> _Excerpt provided_
When Black Rod summons MPs to the House of Lords to hear the Queen's Speech, she (or he) has the door to the Commons slammed in her face, and has to knock three times to gain entry.

Black Rod is the Monarch's representative in the Lords and the routine is symbolic of the Commons' independence from the Crown....


Sep 11, 7:23am Top

#42--the Labour MP and former coal miner Dennis Skinner almost always makes a quip during this ceremony--some are LOL funny.

Sep 11, 8:51am Top

BBC News - Brexit: Scottish judges rule Parliament suspension is unlawful

Mr Johnson has previously insisted that it was normal practice for a new government to prorogue Parliament, and that it was "nonsense" to suggest he was attempting to undermine democracy.

But the Court of Session judges were unanimous in finding that Mr Johnson was motivated by the "improper purpose of stymieing Parliament", and he had effectively misled the Queen in advising her to suspend Parliament.

They added: "The Court will accordingly make an Order declaring that the prime minister's advice to HM the Queen and the prorogation which followed thereon was unlawful and is thus null and of no effect."

The Court of Session does not criticise the Queen's decision to prorogue Parliament at Boris Johnson's request; it rules on the advice the Prime Minister gave the Queen. But the ruling raises questions for the Palace and the constitutional role of the Queen.

> _What you have to do_
List every passage that the excerpt above on Black Rod and the Scottish court ruling places inside quotation marks.

> _Data provided_
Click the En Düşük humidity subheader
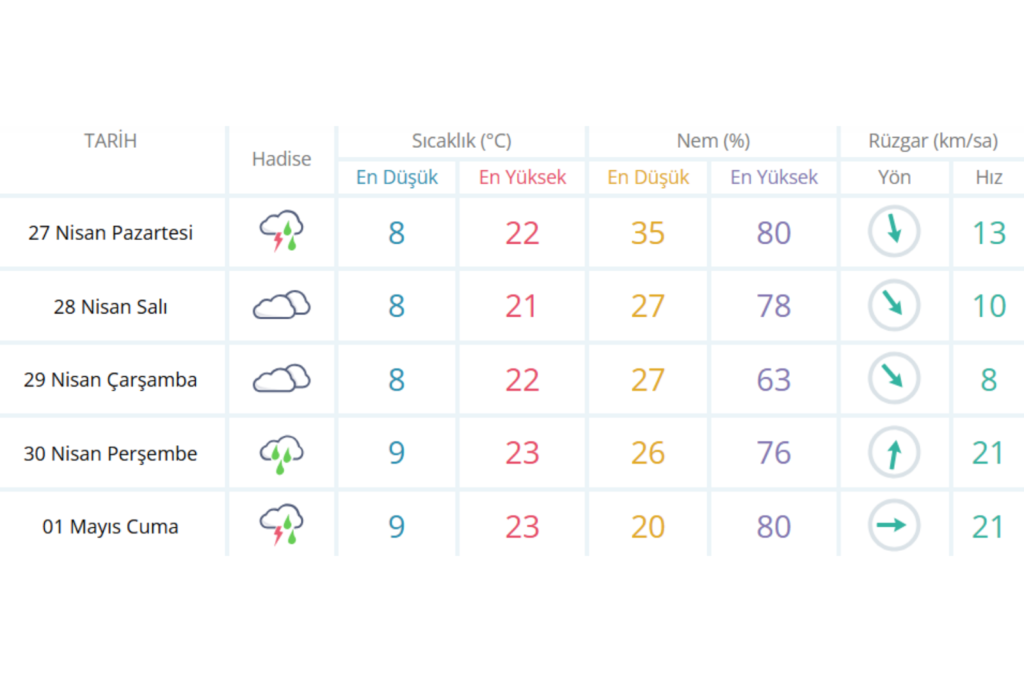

> _Response to this exercise_
- "nonsense"
- "improper purpose of stymieing Parliament"
- "The Court will accordingly make an Order declaring that the prime minister's advice to HM the Queen and the prorogation which followed thereon was unlawful and is thus null and of no effect."